The berry bus was nearly empty by picking season’s end: just the dreamers and the desperate left. Driven one dawn without warning to faraway fields already picked thin, the boy misses his chance to bid farewell to his new friends; but he thinks of them often on this somber last march with nothing to mark the hours save a series of ever lighter flats of shriveled berries and dwindling pounds punched out on a stack of stained cards.
Then one day the bus no longer appears. It was the end of something, one of many to come, but an ending without any fanfare at all. And even in this there were lessons.

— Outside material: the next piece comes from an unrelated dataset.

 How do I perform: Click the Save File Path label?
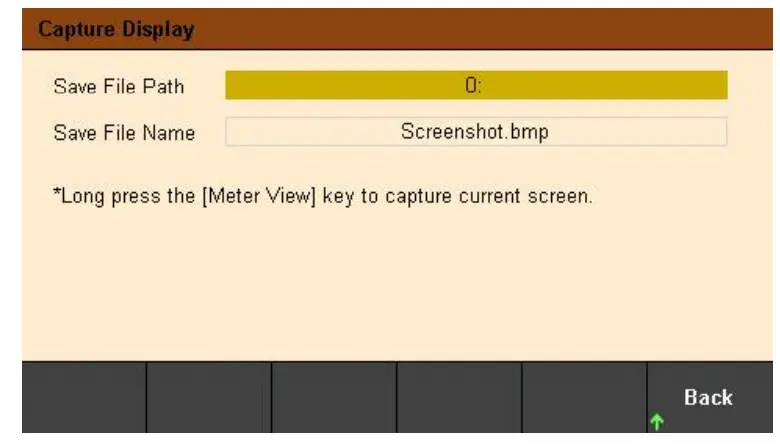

We lined up at Mayberrys’ trailer in the Boys & Girls Club parking lot to exchange our tattered punch cards for envelopes of cash. There were familiar faces about, though none the boy could match with a name. Most had dropped out early, trading the fields for afternoons at the lake. And why shouldn’t they? These enviable fellows already had what the boy so desperately sought waiting for them at home. Or so it seemed to him. So on and so forth, ever the line goes. But it’s his turn now.
“Punch cards please. Here you are. Good work, young man.”
Good work that amounted to a short stack of twenties and change, clutched in small, calloused hands. It wasn’t enough. Would it ever be? Blueberries maybe; or a paper route; or another year, another strawberry season; or petty larceny if he must. No, it wasn’t enough. Not yet.
When he did finally slip away into the world, the lessons learned in those fields would stay with the boy long after the suntan and berry stains had faded, though there would of course be many harder lessons ahead. Yet despite coming up short for his freedom, his sweat had earned him the right to be addressed by his friends as el joven, and by the foreman, in English, young man; and for a wannabe runaway seeking adventure, this was more than payment enough.
No, kids these days have no idea how we suffered in berry fields. And perhaps that’s for the best. I don’t worry so much that they’re missing the chance to test their mettle. That’s sure to be found elsewhere, in every childhood, in every age. What worries me most is that they’ll never know the simple joy of laboring beneath the sweltering sun for a little hard-earned shade beside a river and a frozen Shasta wrapped in foil shared with new friends.
An audio recording of this essay can be found here:
Ryan, I’m really enjoying your writing and always look forward to the next one. While I was reading “The Teaching Fields”, I felt that could be me in that berry field ... with the grape soda wrapped in foil. Thank you!
Excellent depiction of a. child's view of spending time in the berry fields. You brought me back to my own (mostly unpleasant) memories.